(Entries provided)

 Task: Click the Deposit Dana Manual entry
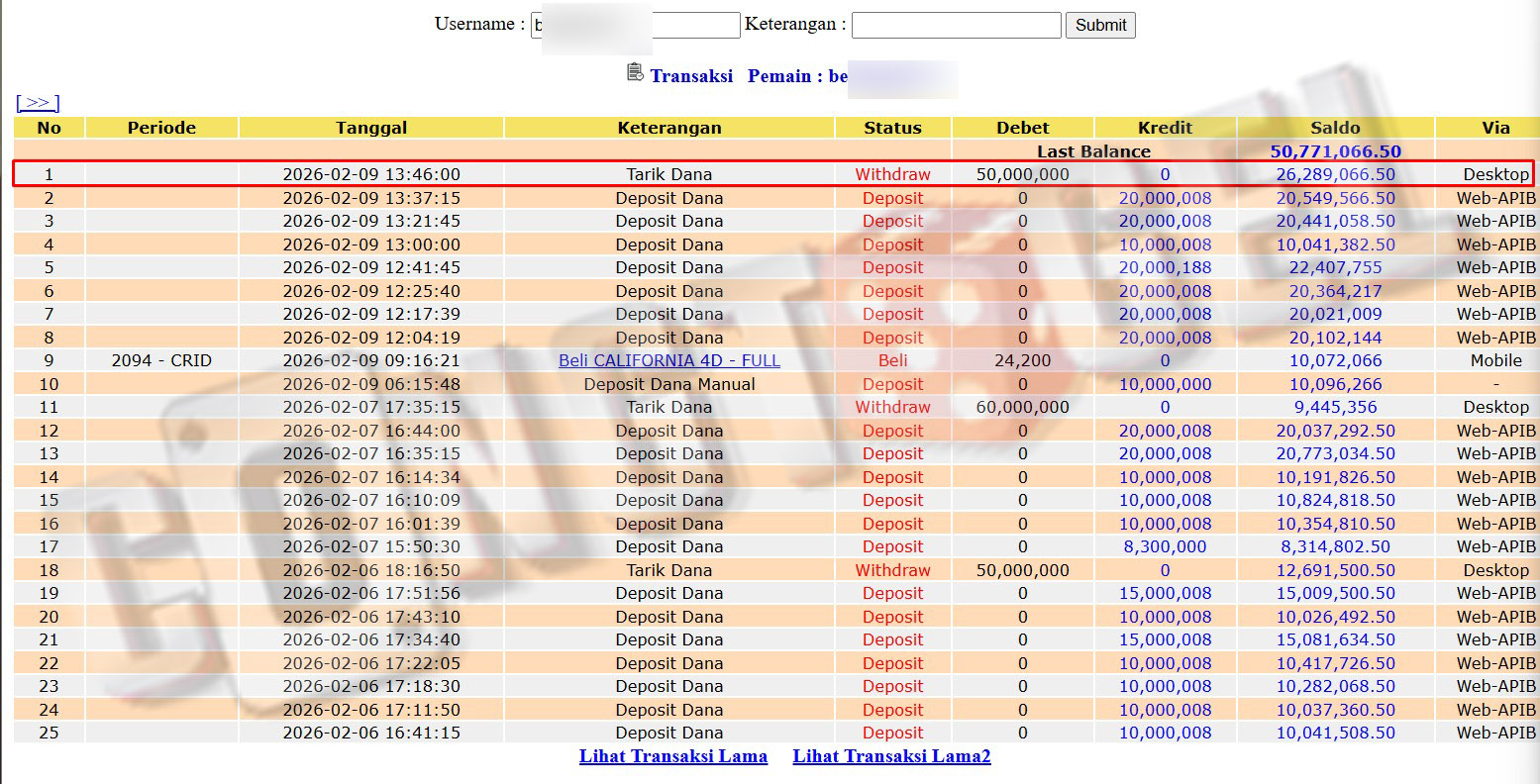pos(668,384)
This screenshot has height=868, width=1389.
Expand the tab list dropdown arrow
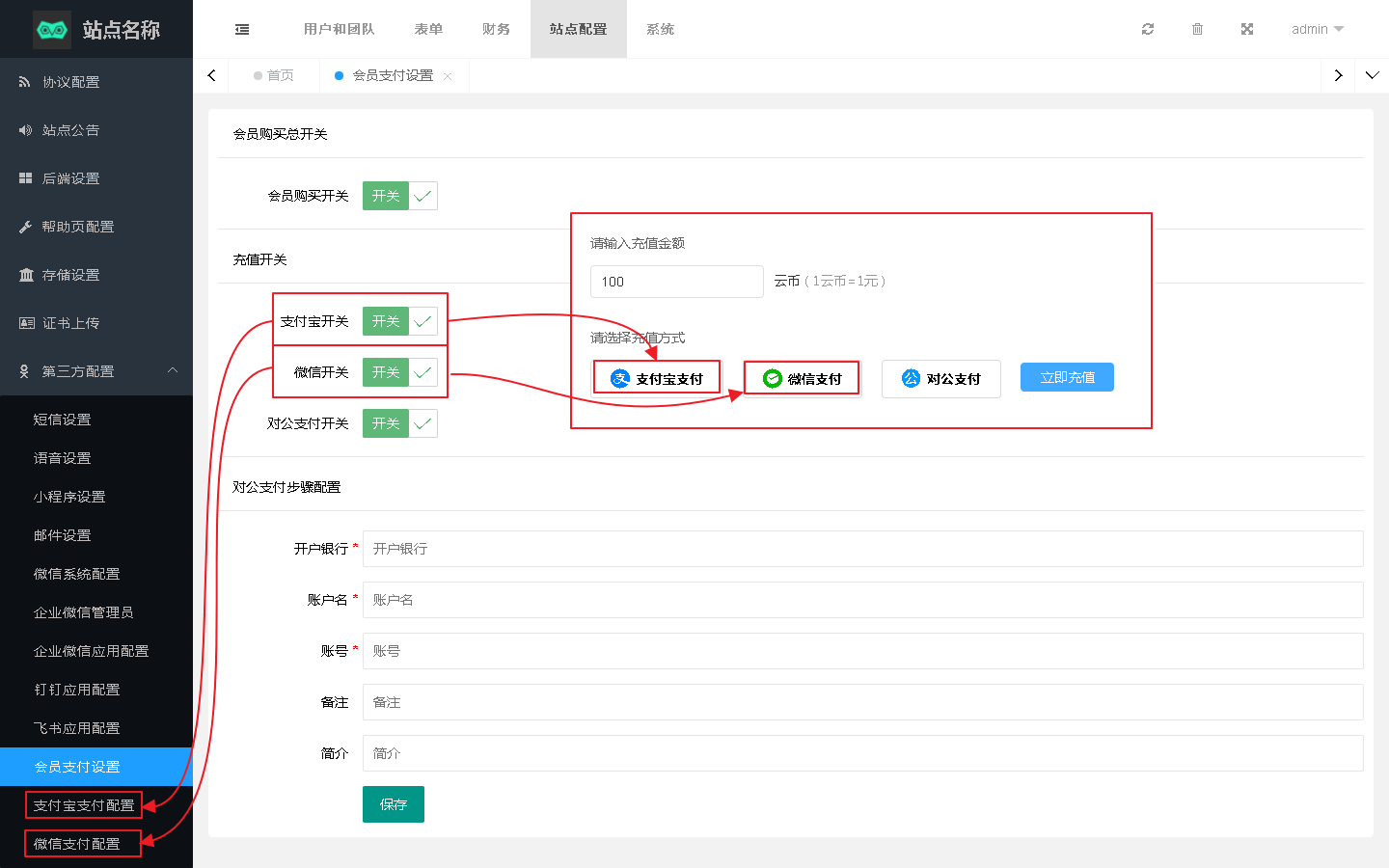coord(1372,75)
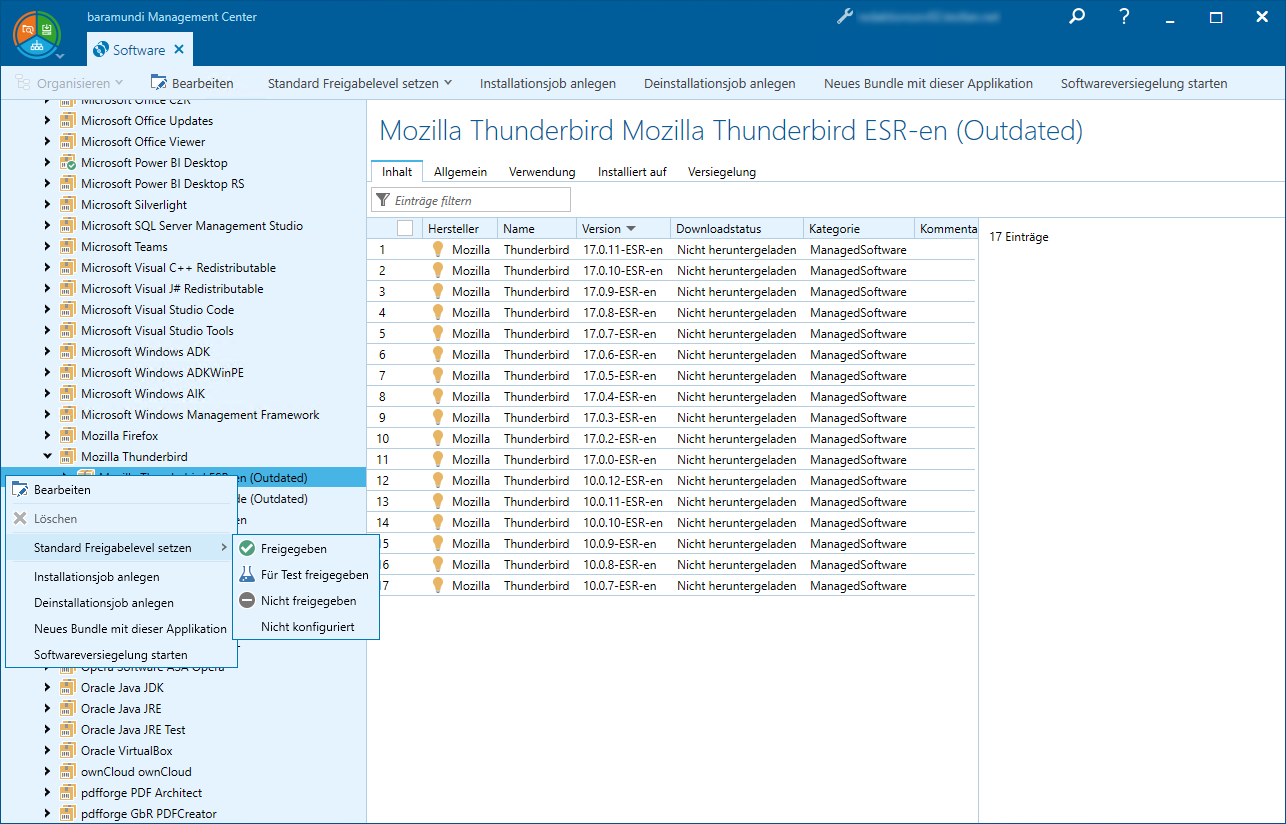This screenshot has height=824, width=1286.
Task: Click the flask icon for test release
Action: click(x=247, y=575)
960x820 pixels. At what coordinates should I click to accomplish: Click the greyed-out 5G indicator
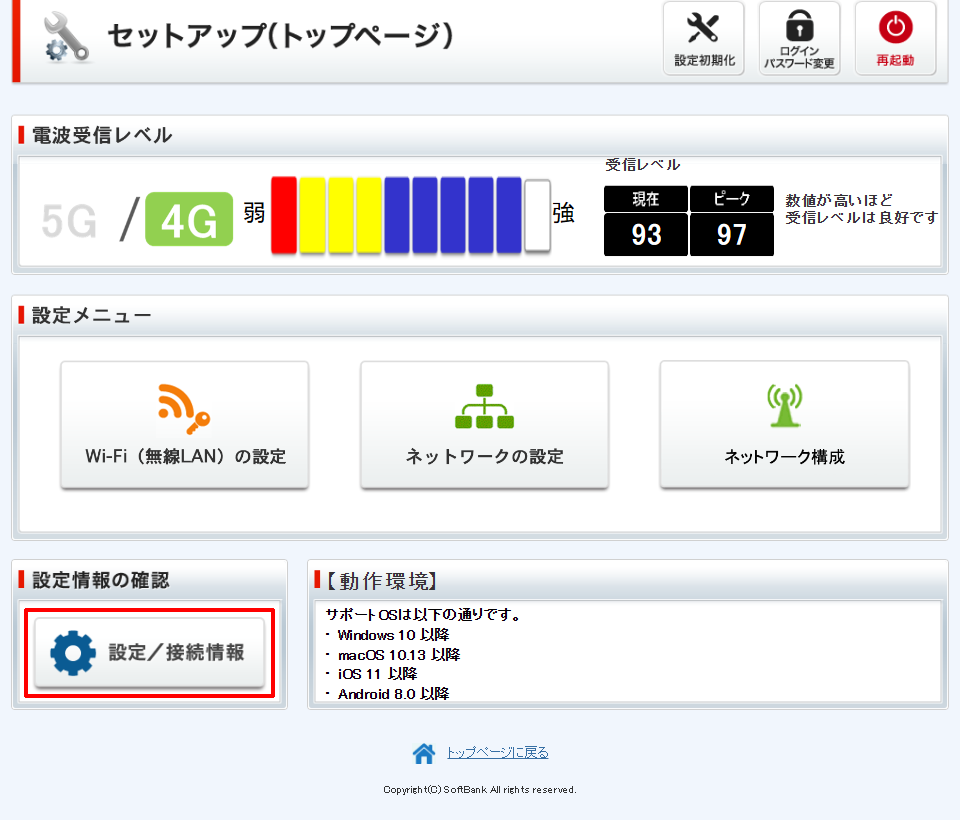(69, 221)
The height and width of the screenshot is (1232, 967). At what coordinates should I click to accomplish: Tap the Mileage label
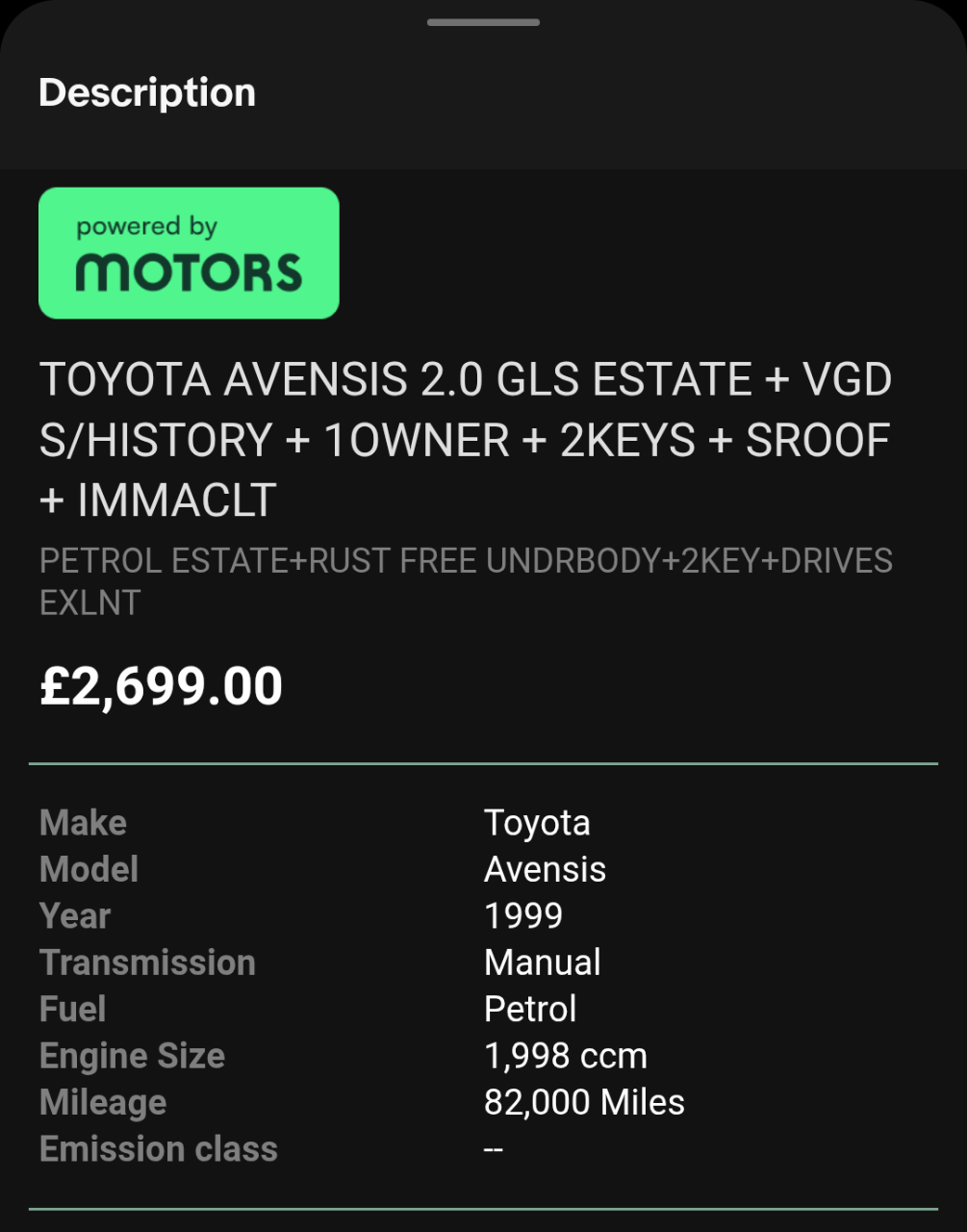(103, 1102)
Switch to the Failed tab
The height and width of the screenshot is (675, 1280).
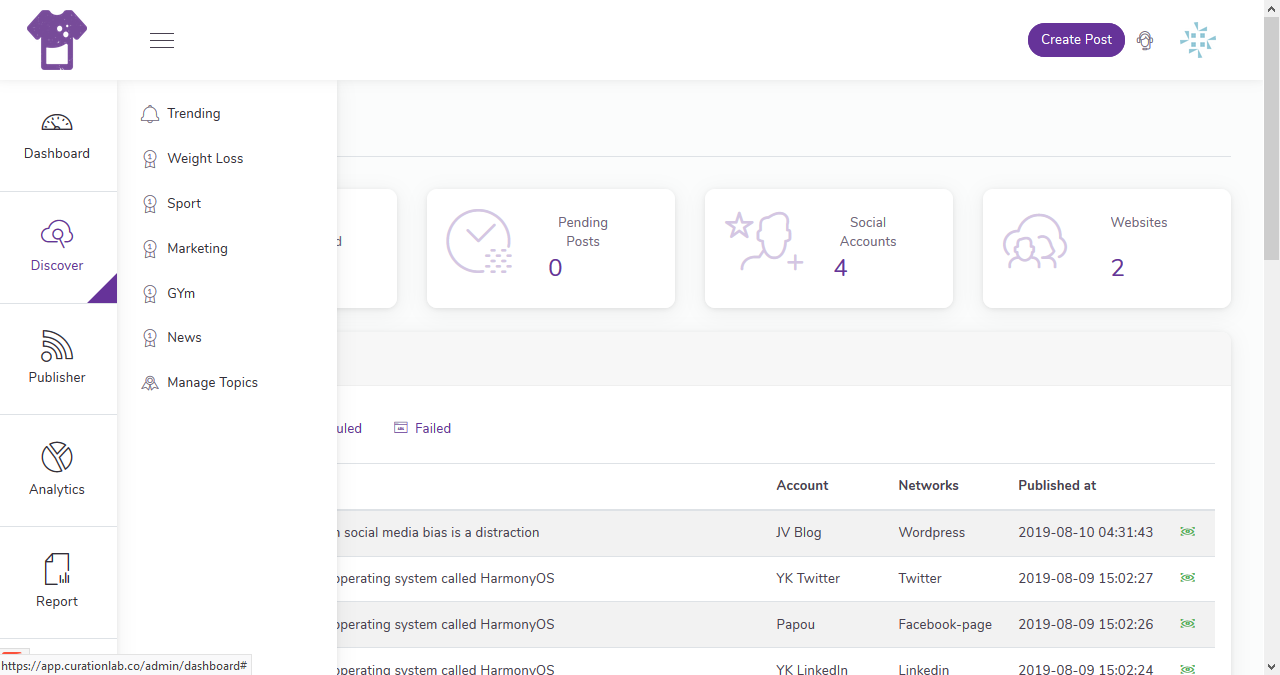[432, 428]
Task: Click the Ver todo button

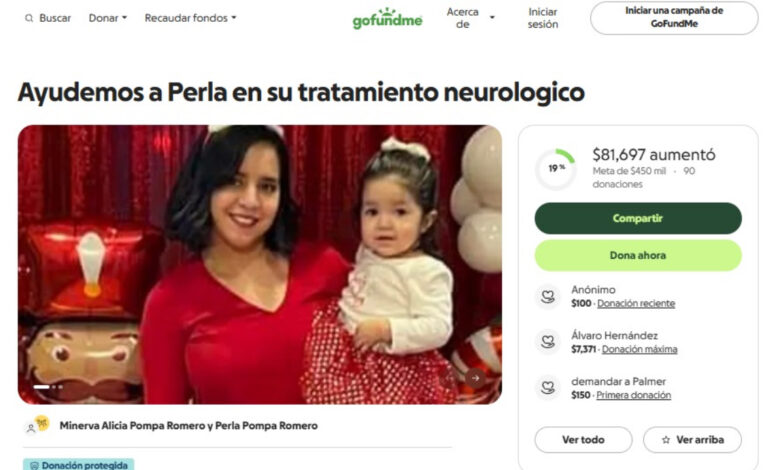Action: [584, 440]
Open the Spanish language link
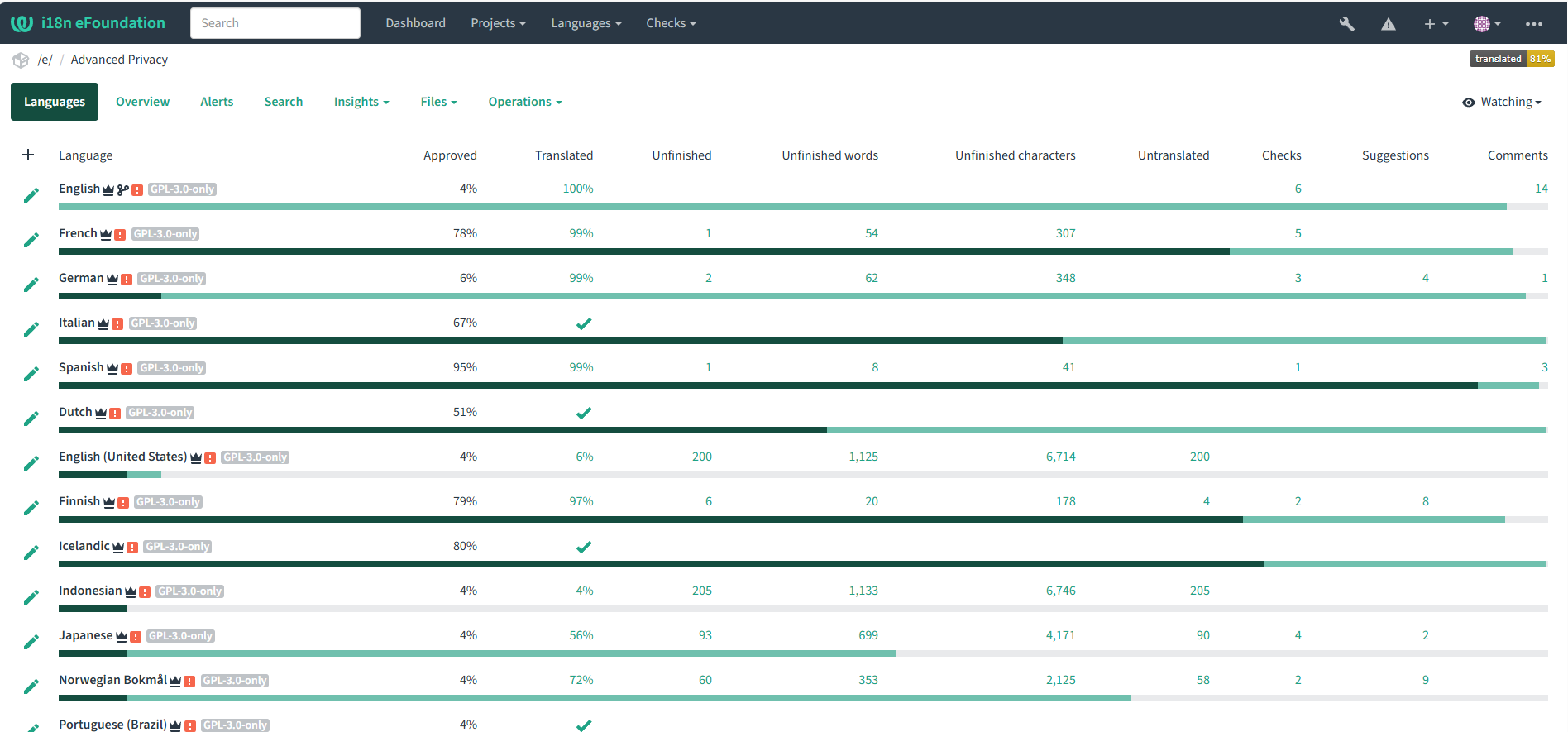This screenshot has width=1568, height=732. point(81,367)
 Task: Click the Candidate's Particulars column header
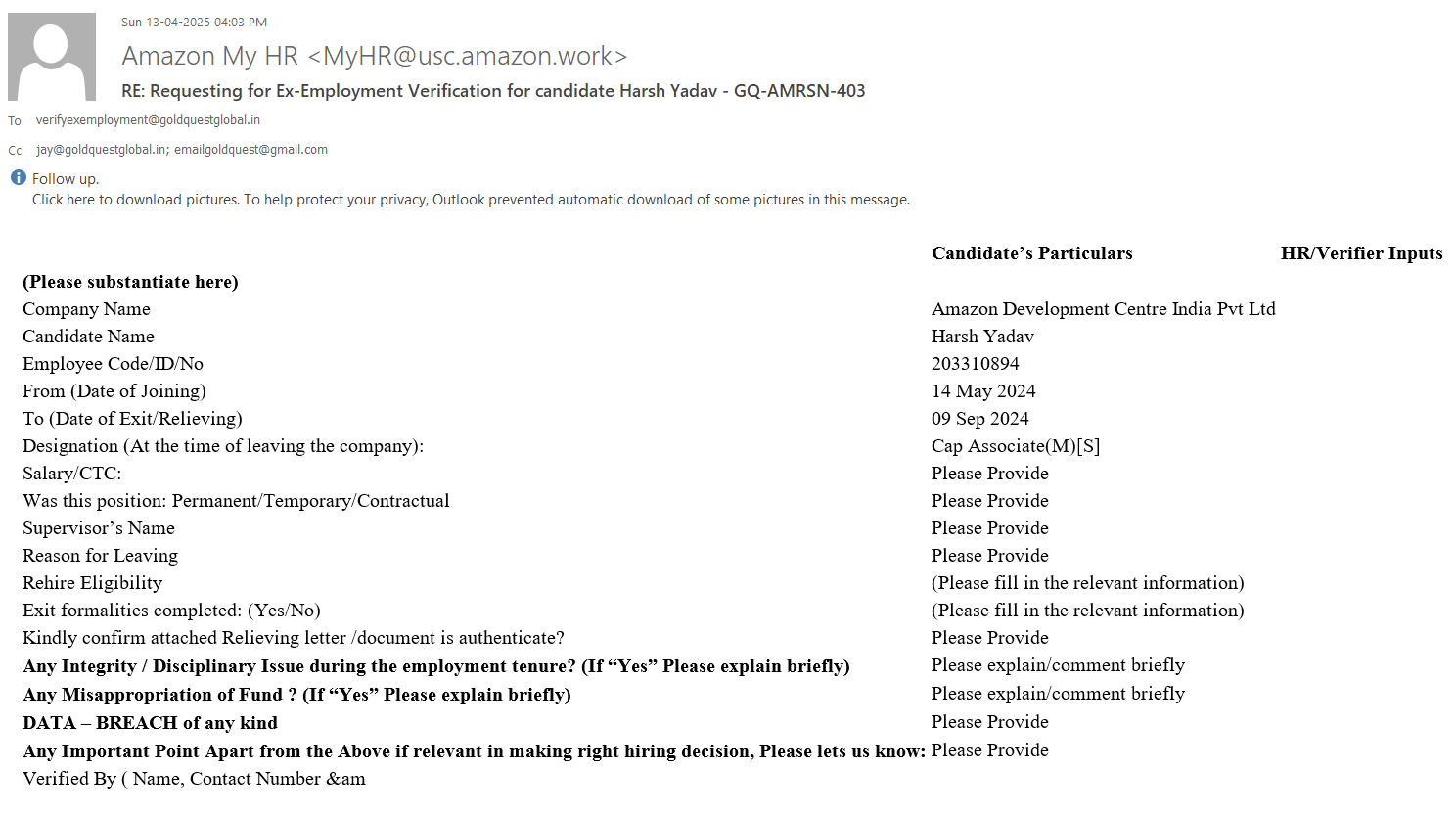(x=1031, y=253)
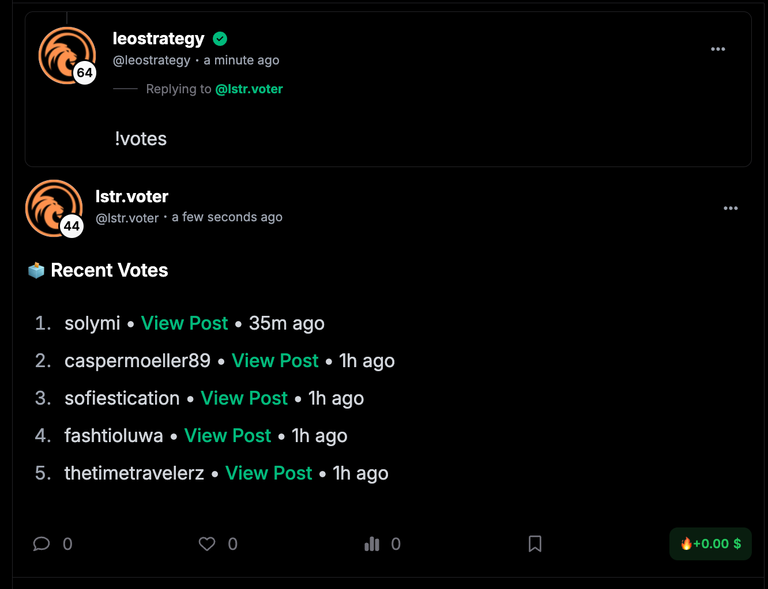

(End Entries provided)

The task:
An exact copy of the material is required, minus the pictures.

Exercise response:
 Task: Click the Deposit Dana Manual entry
pos(668,384)
This screenshot has height=868, width=1389.
Expand the tab list dropdown arrow
coord(1372,75)
This screenshot has height=824, width=1286.
Task: Click the flask icon for test release
Action: click(x=247, y=575)
960x820 pixels. At what coordinates should I click to accomplish: Click the greyed-out 5G indicator
(69, 221)
The height and width of the screenshot is (1232, 967). At what coordinates should I click to accomplish: Tap the Mileage label
(103, 1102)
Switch to the Failed tab
The height and width of the screenshot is (675, 1280).
[432, 428]
Task: Click the Ver todo button

Action: [584, 440]
Open the Spanish language link
This screenshot has width=1568, height=732. point(81,367)
 Task: Click the Candidate's Particulars column header
(x=1031, y=253)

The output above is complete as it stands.